■ **SOURCE**:
========================================================================

Pasteur et ancien aumônier à l’UNIL, Virgile Rochat livre ses réflexions dans «Le temps presse!», un ouvrage qui vient de paraître. Pourquoi le christianisme a-t-il une si mauvaise image aujourd’hui? Comment remédier à cette situation? Extraits choisis.
L’essai qui va suivre réfléchira […] au divorce qui s’est opéré entre la tradition chrétienne majoritaire de ce pays, et les hommes et les femmes d’aujourd’hui, ainsi qu’aux pistes possibles pour retrouver un dialogue», annonce Virgile Rochat dans la préface de son livre. L’auteur pose en préambule un constat connu: les participants aux célébrations religieuses vieillissent, il est difficile de trouver des bénévoles… En parallèle, un certain engouement pour toutes sortes de spiritualités peut être observé, ainsi qu’une «montée en puissance très significative des conceptions conservatrices […] autour de ce que l’on appelle les fondamentalistes». Ainsi, le créationnisme et les courants évangéliques brouillent l’image du protestantisme.

========================================================================

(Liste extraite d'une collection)
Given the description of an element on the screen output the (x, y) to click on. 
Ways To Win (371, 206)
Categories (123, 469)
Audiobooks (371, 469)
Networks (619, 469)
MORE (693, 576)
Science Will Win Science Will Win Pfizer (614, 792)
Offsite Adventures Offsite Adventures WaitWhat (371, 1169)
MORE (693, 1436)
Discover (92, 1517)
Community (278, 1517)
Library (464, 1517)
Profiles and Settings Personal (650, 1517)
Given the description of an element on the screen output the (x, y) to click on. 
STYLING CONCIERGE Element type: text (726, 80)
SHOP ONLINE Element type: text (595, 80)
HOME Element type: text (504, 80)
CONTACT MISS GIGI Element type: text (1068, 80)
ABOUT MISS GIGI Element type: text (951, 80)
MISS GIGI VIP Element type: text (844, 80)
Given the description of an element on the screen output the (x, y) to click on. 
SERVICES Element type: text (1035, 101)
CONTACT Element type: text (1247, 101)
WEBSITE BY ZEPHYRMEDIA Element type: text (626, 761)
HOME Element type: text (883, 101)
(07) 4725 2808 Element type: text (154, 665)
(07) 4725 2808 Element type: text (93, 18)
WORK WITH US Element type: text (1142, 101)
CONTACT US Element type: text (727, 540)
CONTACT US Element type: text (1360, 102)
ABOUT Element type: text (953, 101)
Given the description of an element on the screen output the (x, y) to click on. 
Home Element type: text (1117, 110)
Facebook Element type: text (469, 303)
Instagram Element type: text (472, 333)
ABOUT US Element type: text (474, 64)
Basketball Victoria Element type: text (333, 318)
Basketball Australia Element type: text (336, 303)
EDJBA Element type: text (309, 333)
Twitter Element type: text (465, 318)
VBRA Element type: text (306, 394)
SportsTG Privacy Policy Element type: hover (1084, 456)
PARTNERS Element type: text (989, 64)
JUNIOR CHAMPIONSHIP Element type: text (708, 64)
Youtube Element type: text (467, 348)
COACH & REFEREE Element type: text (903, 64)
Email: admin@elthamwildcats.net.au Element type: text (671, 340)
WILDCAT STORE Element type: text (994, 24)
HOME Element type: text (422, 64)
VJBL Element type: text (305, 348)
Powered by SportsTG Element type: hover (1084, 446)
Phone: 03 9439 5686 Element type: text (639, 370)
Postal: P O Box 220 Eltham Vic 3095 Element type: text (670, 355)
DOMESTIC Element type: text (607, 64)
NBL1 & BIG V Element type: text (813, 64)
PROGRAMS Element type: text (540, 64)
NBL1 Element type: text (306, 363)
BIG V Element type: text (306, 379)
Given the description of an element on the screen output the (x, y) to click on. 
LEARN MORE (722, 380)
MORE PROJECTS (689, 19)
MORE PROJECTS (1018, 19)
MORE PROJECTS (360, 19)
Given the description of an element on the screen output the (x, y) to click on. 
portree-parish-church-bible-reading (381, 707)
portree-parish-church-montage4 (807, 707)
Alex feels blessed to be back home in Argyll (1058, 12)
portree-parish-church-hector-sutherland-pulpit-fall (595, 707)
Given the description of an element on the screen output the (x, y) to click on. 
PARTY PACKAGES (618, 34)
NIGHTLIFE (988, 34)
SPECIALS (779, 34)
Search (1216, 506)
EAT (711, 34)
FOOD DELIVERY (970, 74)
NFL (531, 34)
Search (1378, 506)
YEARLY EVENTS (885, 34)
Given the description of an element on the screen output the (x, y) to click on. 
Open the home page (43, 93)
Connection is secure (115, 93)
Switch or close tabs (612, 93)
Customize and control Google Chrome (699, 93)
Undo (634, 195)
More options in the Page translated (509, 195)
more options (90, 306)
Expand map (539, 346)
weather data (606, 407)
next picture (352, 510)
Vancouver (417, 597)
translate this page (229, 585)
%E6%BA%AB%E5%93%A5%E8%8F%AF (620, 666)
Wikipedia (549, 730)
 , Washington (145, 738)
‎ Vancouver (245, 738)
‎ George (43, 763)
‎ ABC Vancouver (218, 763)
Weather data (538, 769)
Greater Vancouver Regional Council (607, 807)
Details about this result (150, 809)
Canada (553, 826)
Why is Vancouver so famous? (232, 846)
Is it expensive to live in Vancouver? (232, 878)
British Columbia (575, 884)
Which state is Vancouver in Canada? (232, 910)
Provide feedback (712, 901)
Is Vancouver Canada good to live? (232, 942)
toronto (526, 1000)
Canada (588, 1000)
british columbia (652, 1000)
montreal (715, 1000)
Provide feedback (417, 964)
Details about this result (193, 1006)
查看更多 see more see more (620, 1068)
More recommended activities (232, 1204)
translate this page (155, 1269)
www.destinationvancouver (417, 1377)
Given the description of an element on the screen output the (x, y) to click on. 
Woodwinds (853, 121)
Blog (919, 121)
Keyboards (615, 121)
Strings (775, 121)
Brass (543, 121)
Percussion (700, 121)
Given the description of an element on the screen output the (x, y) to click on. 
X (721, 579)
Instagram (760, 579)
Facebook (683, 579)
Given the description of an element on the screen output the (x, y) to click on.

========================================================================

■ **CONSIGNE A**:
Résumez plus brièvement le paragraphe du texte sur le livre de Virgile Rochat qui commence par « L'essai qui va suivre », en gardant ses faits principaux.
■ **CONSIGNE B**:
D'après le texte sur le livre de Virgile Rochat, quelle fonction l'auteur a-t-il exercée à l'UNIL ?
■ **CONSIGNE C**:
Reprenez le texte sur le livre de Virgile Rochat après sa dernière phrase et poursuivez-le.
La liste provient d'une autre source que le texte sur le livre de Virgile Rochat.

■ **RÉPONSE RÉDIGÉE A**:
Dans sa préface, Virgile Rochat annonce un essai sur le divorce entre la tradition chrétienne majoritaire du pays et les gens d'aujourd'hui, ainsi que sur les pistes pour retrouver un dialogue. Il part d'un constat connu : les participants aux célébrations vieillissent et les bénévoles sont difficiles à trouver. On observe en parallèle un engouement pour diverses spiritualités et une forte montée des conceptions conservatrices liées aux fondamentalistes. Le créationnisme et les courants évangéliques brouillent ainsi l'image du protestantisme.

■ **RÉPONSE RÉDIGÉE B**:
Il y a été aumônier.

■ **RÉPONSE RÉDIGÉE C**:
Virgile Rochat traite de la difficulté d’être protestant aujourd’hui, une religion dont certains attributs (austérité, intériorité) vont à l’encontre du consumérisme et du culte de l’apparence ambiants. Mais de manière plus large, l’auteur avance que les Eglises n’ont pas compris la mutation qui a eu lieu à la fin des années 1960 : le passage à une société ouverte, le refus des institutions, la prise de parole possible pour chacun. «Résultat : une mégacrise d’identité […] Les grandes Eglises sont restées ce qu’elles étaient: des forces de conservation (dans une société où tout change, là au moins ça ne change pas!)».
Le pasteur lance alors un avertissement: «Dans la crise actuelle, grand est le risque de glisser vers une forme de repli identitaire […]», ce qui conduit selon lui au communautarisme, «avec le risque d’être perçu comme une secte». Virgile Rochat estime que «la relation entre Eglises historiques et société n’est pas optionnelle. Elle constitue l’identité profonde de celles-ci.» Il leur propose donc d’aller «à la rencontre des femmes et des hommes d’aujourd’hui», d’établir du «lien».
De quoi faire bondir certains : le message des Eglises est permanent, il n’a pas à être bradé pour complaire aux valeurs d’une société éphémère. A cette objection, l’aumônier répond que dans les Evangiles, Jésus est «dans l’accueil, l’absence de jugement préalable, dans l’ouverture. Sur les chemins de Palestine, des relations se tissent qui permettront un échange […] A quoi sert-il d’avoir une parole si elle n’est pas entendue?»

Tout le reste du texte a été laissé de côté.